=== Фрагмент текста ===
Белинский также тесно связывал, особенно на раннем этапе, освобождение народа с его просвещением. Но затем, видя нарастающее возмущение крестьянства, он начинал понимать, что одним просветительством обойтись нельзя. Если крепостное право не будет отменено, то для дворянства могут возникнуть в сто раз большие неприятности. Смешно думать, считал он, что новое переустройство общества может сделаться само собой, без насильственного переворота, без крови. Терпение крестьян при всей неразвитости народного сознания, а возможно, и благодаря этому, может иссякнуть. Дело может дойти до крайности. Он четко осознавал, что нарастающее крестьянское движение принудит правительство из страха перед народным восстанием отменить крепостное право, или вопрос «решится сам собой, другим образом, в 1000 раз более неприятным для русского дворянства»[62]. Отсюда и его восторг методами борьбы французских якобинцев и признание неизбежным «крови тысячей». Только революционное насилие положит конец «унижениям и страданиям миллионов». И когда русский народ покончит с этим унижением и страданием, то его ожидает великое будущее: «Завидую внукам и правнукам нашим, которым суждено видеть Россию в 1940 году — стоящую во главе образованного мира, дающей законы и науке, и искусству и принимающую благоговейную дань уважения от всего просвещенного человечества»[63].
=== Собранные данные ===
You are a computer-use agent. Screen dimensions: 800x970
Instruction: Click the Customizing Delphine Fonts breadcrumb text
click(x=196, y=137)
===
● **Что нужно сделать**: Подхватите, пожалуйста, текст о взглядах Белинского на освобождение крестьян и допишите продолжение, начиная сразу после его последнего предложения.

● **Результат выполнения**:
Подробно изложены в нашей литературе взгляды Герцена на народ. В дореформенное время он, глубоко сочувствуя народу, не надеялся, что народ сам сможет свергнуть крепостничество. В пятидесятые годы он писал: «Правовая необеспеченность, искони тяготевшая над народом, была для него своего рода школой. Вопиющая несправедливость одной половины его законов научила его ненавидеть и другую; он подчиняется им как силе. Полное неравенство перед судом убило в нем всякое уважение к законности. Русский, какого бы звания он ни был, обходит и нарушает закон всюду, где это можно сделать безнаказанно, и совершенно также поступает и правительство». Считая это печальным, тяжелым явлением настоящего, Герцен усматривает в этом и известное преимущество, ибо государство становится ненавистно народу. Один из авторов «Вех» Кистяковский писал, что эта мысль не принадлежит лично Герцену, а всему кружку людей сороковых годов и главным образом славянофильской группе их. «В слабости внешних правовых норм и даже полном отсутствии внешнего правопорядка в русской общественной жизни они усматривали положительную, а не отрицательную сторону»[64].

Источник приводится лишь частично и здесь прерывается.